A new statue of civil rights icon Rosa Parks will officially be unveiled in downtown Montgomery, Ala., on Sunday.
The Alabama city announced that the statue will stand at Montgomery Plaza at the Court Street Fountain, The Associated Press reported. The unveiling of the monument marks the anniversary of Parks’s Dec. 1, 1955, arrest after she refused to give up her seat on a public bus to a white man.
The statue will be located approximately 30 feet from where Parks is believed to have boarded the bus, said Ashley Ledbetter, executive director of the Montgomery Area Business Committee for the Arts, to the AP.

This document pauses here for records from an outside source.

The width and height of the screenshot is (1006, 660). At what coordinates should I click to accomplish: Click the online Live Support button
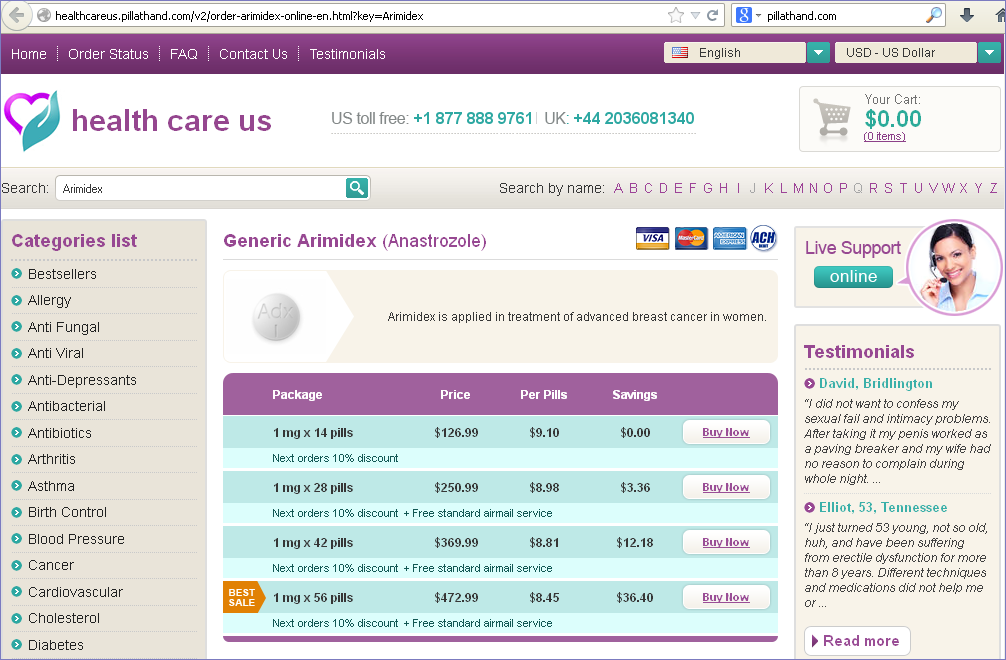pyautogui.click(x=853, y=277)
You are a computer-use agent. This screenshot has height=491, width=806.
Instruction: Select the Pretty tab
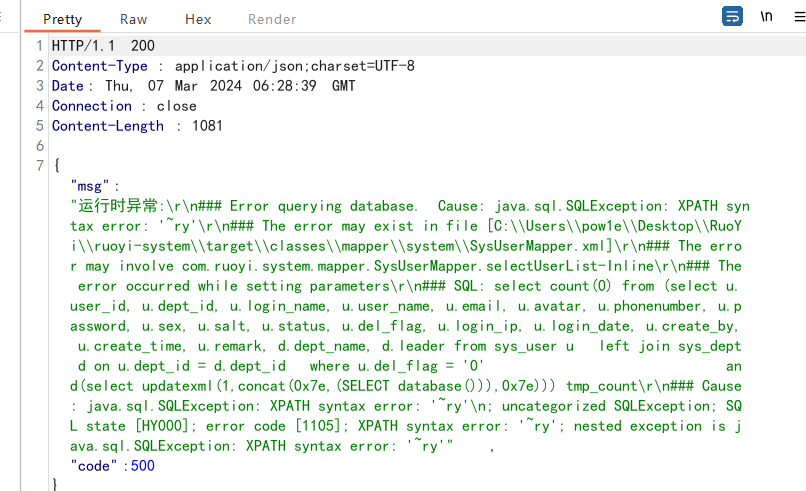click(62, 19)
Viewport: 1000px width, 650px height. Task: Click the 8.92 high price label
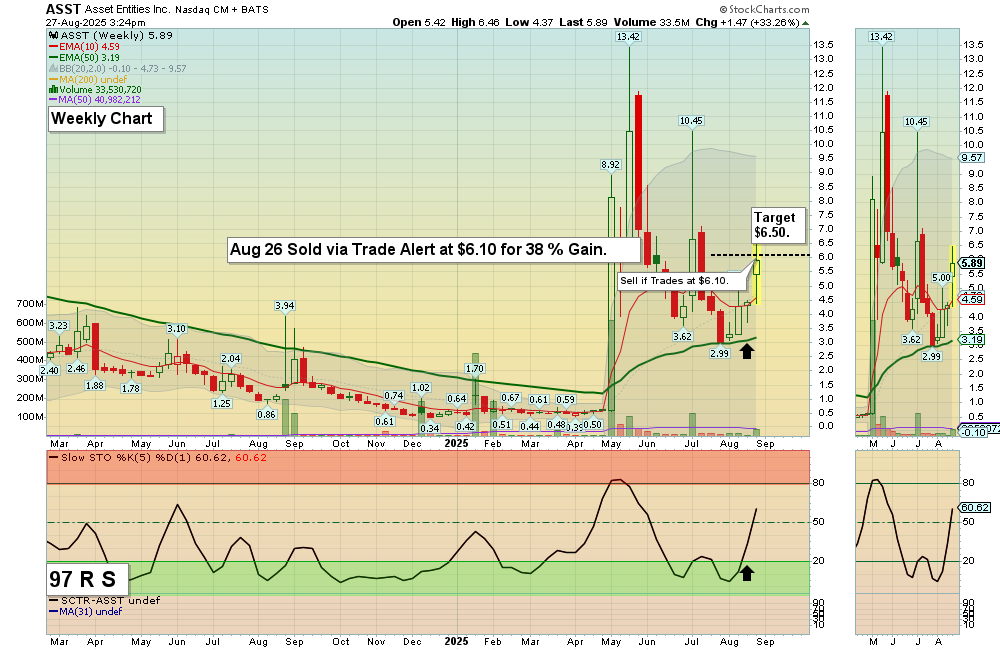(x=610, y=164)
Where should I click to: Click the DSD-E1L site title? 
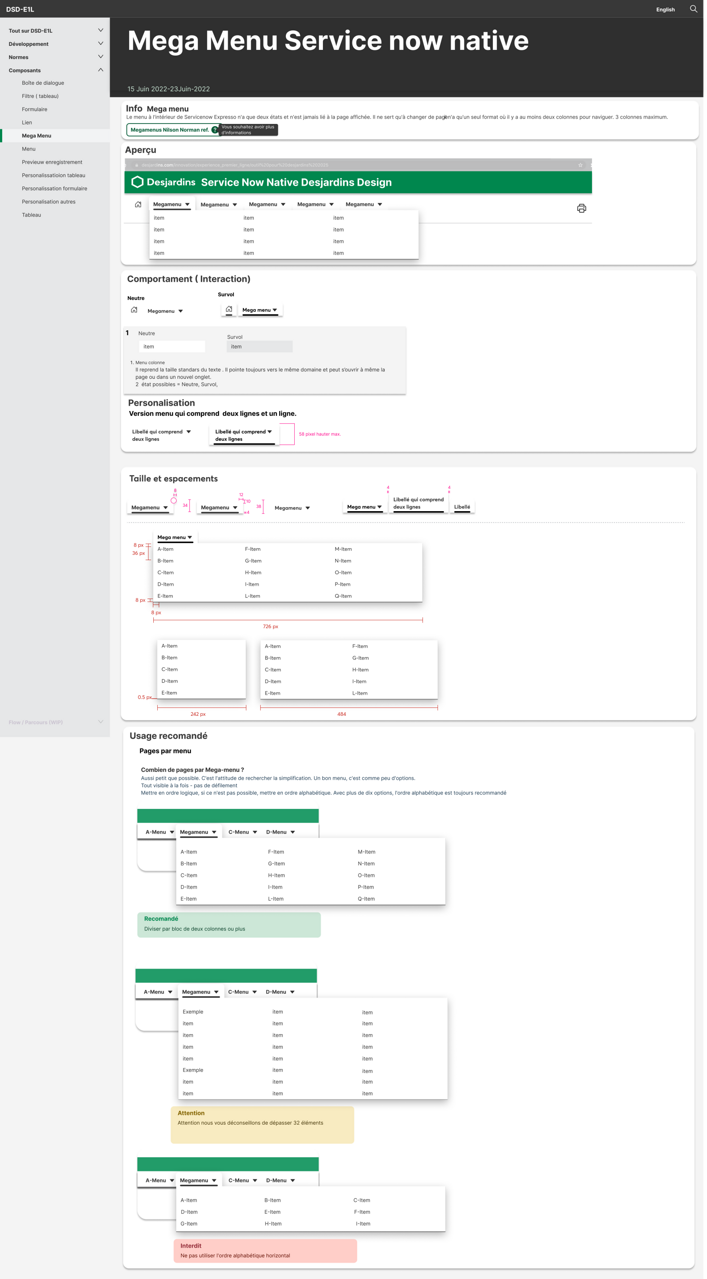pos(20,9)
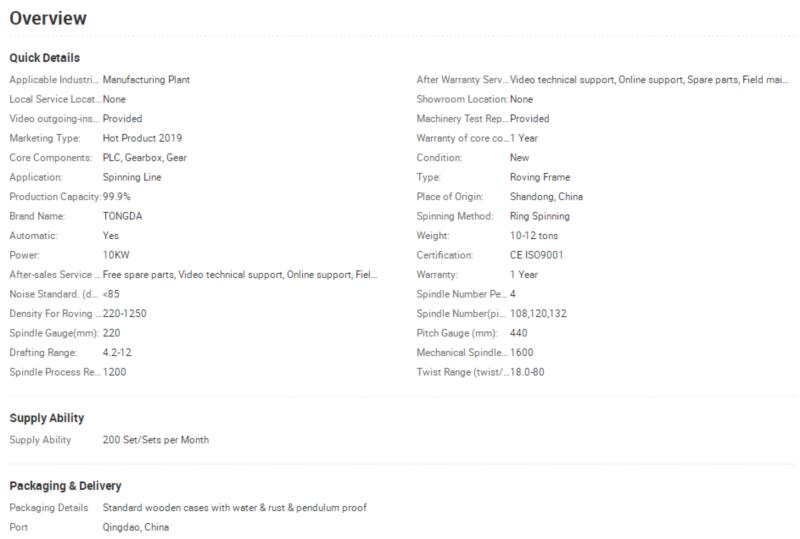This screenshot has height=539, width=800.
Task: Click the Overview heading
Action: (48, 18)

Alongside the statue, there will be four granite markers to honor the four women who were plaintiffs in Browder v. Gayle, the landmark Supreme Court case that ruled that racial segregation on Montgomery buses was unconstitutional. The women are Aurelia Browder, Mary Louise Smith, Susie McDonald and Claudette Colvin.
Alabama Gov. Kay Ivey and Montgomery Mayor Steven Reed will both speak at the unveiling, the AP reported. Reed was elected as the city’s first black mayor earlier this year.
Parks’s arrest served as a catalyst for the Montgomery Bus Boycott, a key moment in the civil rights movement of the 1950s and 1960s.